### Task requirements:
Reproduce each of the following rows without any changes, keeping every character and line break as given.

### Records to process:
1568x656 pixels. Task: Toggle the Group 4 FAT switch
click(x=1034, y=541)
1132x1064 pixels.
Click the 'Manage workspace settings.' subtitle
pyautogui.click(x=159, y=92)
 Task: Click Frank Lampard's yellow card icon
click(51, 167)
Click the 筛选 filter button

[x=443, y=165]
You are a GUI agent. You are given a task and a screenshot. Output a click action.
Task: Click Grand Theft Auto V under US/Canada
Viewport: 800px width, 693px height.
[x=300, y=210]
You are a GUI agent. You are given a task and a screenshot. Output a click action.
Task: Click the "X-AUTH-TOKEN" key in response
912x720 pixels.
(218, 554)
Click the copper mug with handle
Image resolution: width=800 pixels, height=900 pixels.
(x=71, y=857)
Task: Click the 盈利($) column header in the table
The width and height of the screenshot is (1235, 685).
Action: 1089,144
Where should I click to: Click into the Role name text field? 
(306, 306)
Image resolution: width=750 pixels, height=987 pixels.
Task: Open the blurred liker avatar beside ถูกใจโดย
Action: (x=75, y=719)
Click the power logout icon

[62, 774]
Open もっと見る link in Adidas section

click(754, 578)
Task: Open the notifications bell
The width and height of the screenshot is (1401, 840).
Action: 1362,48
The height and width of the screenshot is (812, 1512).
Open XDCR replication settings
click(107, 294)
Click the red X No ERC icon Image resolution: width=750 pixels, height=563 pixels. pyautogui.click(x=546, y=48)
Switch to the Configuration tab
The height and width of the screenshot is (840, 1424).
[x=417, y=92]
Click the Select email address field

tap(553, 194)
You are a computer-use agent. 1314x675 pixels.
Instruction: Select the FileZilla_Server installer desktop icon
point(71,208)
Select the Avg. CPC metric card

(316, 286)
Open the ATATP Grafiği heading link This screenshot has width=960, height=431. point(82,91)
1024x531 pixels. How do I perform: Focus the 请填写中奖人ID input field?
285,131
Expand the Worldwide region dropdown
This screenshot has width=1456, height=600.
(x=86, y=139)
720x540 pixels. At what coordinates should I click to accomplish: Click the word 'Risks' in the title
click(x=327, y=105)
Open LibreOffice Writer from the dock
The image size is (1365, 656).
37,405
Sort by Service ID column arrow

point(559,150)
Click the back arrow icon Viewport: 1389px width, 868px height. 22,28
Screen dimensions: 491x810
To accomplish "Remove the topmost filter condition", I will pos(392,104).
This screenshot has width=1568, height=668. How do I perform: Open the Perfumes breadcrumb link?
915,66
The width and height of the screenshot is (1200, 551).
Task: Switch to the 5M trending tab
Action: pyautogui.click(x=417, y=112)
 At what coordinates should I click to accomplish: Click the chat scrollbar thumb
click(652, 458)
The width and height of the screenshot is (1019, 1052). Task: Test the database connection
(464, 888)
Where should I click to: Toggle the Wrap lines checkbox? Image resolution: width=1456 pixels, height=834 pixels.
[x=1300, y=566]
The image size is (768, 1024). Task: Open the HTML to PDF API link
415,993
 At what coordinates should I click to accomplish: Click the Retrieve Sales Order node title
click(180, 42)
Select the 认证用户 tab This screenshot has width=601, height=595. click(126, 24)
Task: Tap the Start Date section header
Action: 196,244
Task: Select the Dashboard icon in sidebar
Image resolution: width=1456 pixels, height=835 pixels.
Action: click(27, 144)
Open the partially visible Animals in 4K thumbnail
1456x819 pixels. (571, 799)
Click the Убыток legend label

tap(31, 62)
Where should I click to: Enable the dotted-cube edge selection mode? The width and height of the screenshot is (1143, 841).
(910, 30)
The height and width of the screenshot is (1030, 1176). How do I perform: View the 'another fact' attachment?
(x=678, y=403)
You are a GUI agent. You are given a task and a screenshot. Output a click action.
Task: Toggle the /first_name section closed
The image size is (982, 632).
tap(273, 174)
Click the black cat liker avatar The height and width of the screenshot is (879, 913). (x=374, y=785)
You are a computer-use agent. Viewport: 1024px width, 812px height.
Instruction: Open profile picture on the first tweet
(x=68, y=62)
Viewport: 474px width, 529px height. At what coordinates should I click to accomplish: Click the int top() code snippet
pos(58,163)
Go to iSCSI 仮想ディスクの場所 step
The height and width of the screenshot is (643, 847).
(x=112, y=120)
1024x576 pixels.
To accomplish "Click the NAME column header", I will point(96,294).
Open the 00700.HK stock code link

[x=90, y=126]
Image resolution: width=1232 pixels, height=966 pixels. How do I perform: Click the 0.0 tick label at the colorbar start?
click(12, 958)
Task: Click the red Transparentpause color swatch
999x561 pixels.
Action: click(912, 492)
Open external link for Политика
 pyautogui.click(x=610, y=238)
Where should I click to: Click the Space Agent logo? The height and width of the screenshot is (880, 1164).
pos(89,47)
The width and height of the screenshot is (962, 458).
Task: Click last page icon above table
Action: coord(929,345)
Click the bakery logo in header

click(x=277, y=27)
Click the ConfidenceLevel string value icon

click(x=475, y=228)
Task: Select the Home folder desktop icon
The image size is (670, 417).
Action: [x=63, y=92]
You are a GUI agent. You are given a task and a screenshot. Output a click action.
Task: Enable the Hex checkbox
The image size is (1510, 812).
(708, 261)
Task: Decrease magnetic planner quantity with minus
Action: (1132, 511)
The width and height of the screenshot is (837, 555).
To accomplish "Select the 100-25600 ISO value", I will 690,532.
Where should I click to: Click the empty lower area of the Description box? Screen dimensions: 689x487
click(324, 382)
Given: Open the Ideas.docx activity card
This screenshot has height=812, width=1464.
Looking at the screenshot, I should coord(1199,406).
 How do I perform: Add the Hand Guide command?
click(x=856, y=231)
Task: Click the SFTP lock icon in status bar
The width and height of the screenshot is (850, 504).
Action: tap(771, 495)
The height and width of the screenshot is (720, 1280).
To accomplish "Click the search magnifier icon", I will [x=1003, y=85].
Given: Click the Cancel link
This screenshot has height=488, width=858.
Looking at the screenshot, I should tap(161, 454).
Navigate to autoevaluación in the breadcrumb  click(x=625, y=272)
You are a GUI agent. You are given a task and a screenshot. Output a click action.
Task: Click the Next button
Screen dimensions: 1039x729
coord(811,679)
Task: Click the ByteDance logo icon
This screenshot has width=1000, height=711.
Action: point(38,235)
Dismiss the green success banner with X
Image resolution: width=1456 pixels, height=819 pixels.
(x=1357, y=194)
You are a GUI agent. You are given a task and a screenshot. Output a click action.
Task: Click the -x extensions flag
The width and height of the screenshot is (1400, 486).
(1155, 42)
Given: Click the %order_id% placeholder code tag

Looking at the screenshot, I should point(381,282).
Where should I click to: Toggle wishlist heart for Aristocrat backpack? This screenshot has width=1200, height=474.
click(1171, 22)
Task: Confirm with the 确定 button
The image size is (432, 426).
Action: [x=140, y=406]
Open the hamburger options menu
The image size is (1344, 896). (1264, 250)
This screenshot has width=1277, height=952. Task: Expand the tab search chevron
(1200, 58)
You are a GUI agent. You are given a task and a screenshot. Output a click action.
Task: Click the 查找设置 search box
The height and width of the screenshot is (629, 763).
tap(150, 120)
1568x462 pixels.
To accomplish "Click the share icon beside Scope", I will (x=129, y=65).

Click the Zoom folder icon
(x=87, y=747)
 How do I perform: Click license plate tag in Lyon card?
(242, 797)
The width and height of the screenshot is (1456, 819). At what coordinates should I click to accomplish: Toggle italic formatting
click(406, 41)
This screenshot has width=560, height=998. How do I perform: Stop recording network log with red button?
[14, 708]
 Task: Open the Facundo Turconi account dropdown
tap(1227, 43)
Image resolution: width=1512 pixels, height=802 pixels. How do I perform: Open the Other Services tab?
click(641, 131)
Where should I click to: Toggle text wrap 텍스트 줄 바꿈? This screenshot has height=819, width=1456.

### Task answer:
1568x656 pixels. Task: Toggle the Group 4 FAT switch
click(x=1034, y=541)
1132x1064 pixels.
Click the 'Manage workspace settings.' subtitle
pyautogui.click(x=159, y=92)
 Task: Click Frank Lampard's yellow card icon
click(51, 167)
Click the 筛选 filter button

[x=443, y=165]
You are a GUI agent. You are given a task and a screenshot. Output a click action.
Task: Click Grand Theft Auto V under US/Canada
Viewport: 800px width, 693px height.
[x=300, y=210]
You are a GUI agent. You are given a task and a screenshot. Output a click action.
Task: Click the "X-AUTH-TOKEN" key in response
912x720 pixels.
(218, 554)
Click the copper mug with handle
Image resolution: width=800 pixels, height=900 pixels.
(x=71, y=857)
Task: Click the 盈利($) column header in the table
The width and height of the screenshot is (1235, 685).
Action: 1089,144
Where should I click to: Click into the Role name text field? 
(306, 306)
Image resolution: width=750 pixels, height=987 pixels.
Task: Open the blurred liker avatar beside ถูกใจโดย
Action: (x=75, y=719)
Click the power logout icon

[62, 774]
Open もっと見る link in Adidas section

click(754, 578)
Task: Open the notifications bell
The width and height of the screenshot is (1401, 840).
Action: 1362,48
The height and width of the screenshot is (812, 1512).
Open XDCR replication settings
click(107, 294)
Click the red X No ERC icon Image resolution: width=750 pixels, height=563 pixels. pyautogui.click(x=546, y=48)
Switch to the Configuration tab
The height and width of the screenshot is (840, 1424).
[x=417, y=92]
Click the Select email address field

tap(553, 194)
You are a computer-use agent. 1314x675 pixels.
Instruction: Select the FileZilla_Server installer desktop icon
point(71,208)
Select the Avg. CPC metric card

(316, 286)
Open the ATATP Grafiği heading link This screenshot has width=960, height=431. point(82,91)
1024x531 pixels. How do I perform: Focus the 请填写中奖人ID input field?
285,131
Expand the Worldwide region dropdown
This screenshot has width=1456, height=600.
(x=86, y=139)
720x540 pixels. At what coordinates should I click to accomplish: Click the word 'Risks' in the title
click(x=327, y=105)
Open LibreOffice Writer from the dock
The image size is (1365, 656).
37,405
Sort by Service ID column arrow

point(559,150)
Click the back arrow icon Viewport: 1389px width, 868px height. 22,28
Screen dimensions: 491x810
To accomplish "Remove the topmost filter condition", I will pos(392,104).
This screenshot has width=1568, height=668. How do I perform: Open the Perfumes breadcrumb link?
915,66
The width and height of the screenshot is (1200, 551).
Task: Switch to the 5M trending tab
Action: pyautogui.click(x=417, y=112)
 At what coordinates should I click to accomplish: Click the chat scrollbar thumb
click(652, 458)
The width and height of the screenshot is (1019, 1052). Task: Test the database connection
(464, 888)
Where should I click to: Toggle the Wrap lines checkbox? Image resolution: width=1456 pixels, height=834 pixels.
[x=1300, y=566]
The image size is (768, 1024). Task: Open the HTML to PDF API link
415,993
 At what coordinates should I click to accomplish: Click the Retrieve Sales Order node title
click(180, 42)
Select the 认证用户 tab This screenshot has width=601, height=595. click(126, 24)
Task: Tap the Start Date section header
Action: 196,244
Task: Select the Dashboard icon in sidebar
Image resolution: width=1456 pixels, height=835 pixels.
Action: click(27, 144)
Open the partially visible Animals in 4K thumbnail
1456x819 pixels. (571, 799)
Click the Убыток legend label

tap(31, 62)
Where should I click to: Enable the dotted-cube edge selection mode? The width and height of the screenshot is (1143, 841).
(910, 30)
The height and width of the screenshot is (1030, 1176). How do I perform: View the 'another fact' attachment?
(x=678, y=403)
You are a GUI agent. You are given a task and a screenshot. Output a click action.
Task: Toggle the /first_name section closed
The image size is (982, 632).
tap(273, 174)
Click the black cat liker avatar The height and width of the screenshot is (879, 913). (x=374, y=785)
You are a computer-use agent. Viewport: 1024px width, 812px height.
Instruction: Open profile picture on the first tweet
(x=68, y=62)
Viewport: 474px width, 529px height. At what coordinates should I click to accomplish: Click the int top() code snippet
pos(58,163)
Go to iSCSI 仮想ディスクの場所 step
The height and width of the screenshot is (643, 847).
(x=112, y=120)
1024x576 pixels.
To accomplish "Click the NAME column header", I will point(96,294).
Open the 00700.HK stock code link

[x=90, y=126]
Image resolution: width=1232 pixels, height=966 pixels. How do I perform: Click the 0.0 tick label at the colorbar start?
click(12, 958)
Task: Click the red Transparentpause color swatch
999x561 pixels.
Action: click(912, 492)
Open external link for Политика
 pyautogui.click(x=610, y=238)
Where should I click to: Click the Space Agent logo? The height and width of the screenshot is (880, 1164).
pos(89,47)
The width and height of the screenshot is (962, 458).
Task: Click last page icon above table
Action: coord(929,345)
Click the bakery logo in header

click(x=277, y=27)
Click the ConfidenceLevel string value icon

click(x=475, y=228)
Task: Select the Home folder desktop icon
The image size is (670, 417).
Action: [x=63, y=92]
You are a GUI agent. You are given a task and a screenshot. Output a click action.
Task: Enable the Hex checkbox
The image size is (1510, 812).
(708, 261)
Task: Decrease magnetic planner quantity with minus
Action: (1132, 511)
The width and height of the screenshot is (837, 555).
To accomplish "Select the 100-25600 ISO value", I will 690,532.
Where should I click to: Click the empty lower area of the Description box? Screen dimensions: 689x487
click(324, 382)
Given: Open the Ideas.docx activity card
This screenshot has height=812, width=1464.
Looking at the screenshot, I should coord(1199,406).
 How do I perform: Add the Hand Guide command?
click(x=856, y=231)
Task: Click the SFTP lock icon in status bar
The width and height of the screenshot is (850, 504).
Action: tap(771, 495)
The height and width of the screenshot is (720, 1280).
To accomplish "Click the search magnifier icon", I will [x=1003, y=85].
Given: Click the Cancel link
This screenshot has height=488, width=858.
Looking at the screenshot, I should tap(161, 454).
Navigate to autoevaluación in the breadcrumb  click(x=625, y=272)
You are a GUI agent. You are given a task and a screenshot. Output a click action.
Task: Click the Next button
Screen dimensions: 1039x729
coord(811,679)
Task: Click the ByteDance logo icon
This screenshot has width=1000, height=711.
Action: point(38,235)
Dismiss the green success banner with X
Image resolution: width=1456 pixels, height=819 pixels.
(x=1357, y=194)
You are a GUI agent. You are given a task and a screenshot. Output a click action.
Task: Click the -x extensions flag
The width and height of the screenshot is (1400, 486).
(1155, 42)
Given: Click the %order_id% placeholder code tag

Looking at the screenshot, I should point(381,282).
Where should I click to: Toggle wishlist heart for Aristocrat backpack? This screenshot has width=1200, height=474.
click(1171, 22)
Task: Confirm with the 确定 button
The image size is (432, 426).
Action: [x=140, y=406]
Open the hamburger options menu
The image size is (1344, 896). (1264, 250)
This screenshot has width=1277, height=952. Task: Expand the tab search chevron
(1200, 58)
You are a GUI agent. You are given a task and a screenshot. Output a click action.
Task: Click the 查找设置 search box
The height and width of the screenshot is (629, 763).
tap(150, 120)
1568x462 pixels.
To accomplish "Click the share icon beside Scope", I will (x=129, y=65).

Click the Zoom folder icon
(x=87, y=747)
 How do I perform: Click license plate tag in Lyon card?
(242, 797)
The width and height of the screenshot is (1456, 819). At what coordinates should I click to accomplish: Toggle italic formatting
click(406, 41)
This screenshot has width=560, height=998. How do I perform: Stop recording network log with red button?
[14, 708]
 Task: Open the Facundo Turconi account dropdown
tap(1227, 43)
Image resolution: width=1512 pixels, height=802 pixels. How do I perform: Open the Other Services tab?
click(641, 131)
Where should I click to: Toggle text wrap 텍스트 줄 바꿈? This screenshot has height=819, width=1456.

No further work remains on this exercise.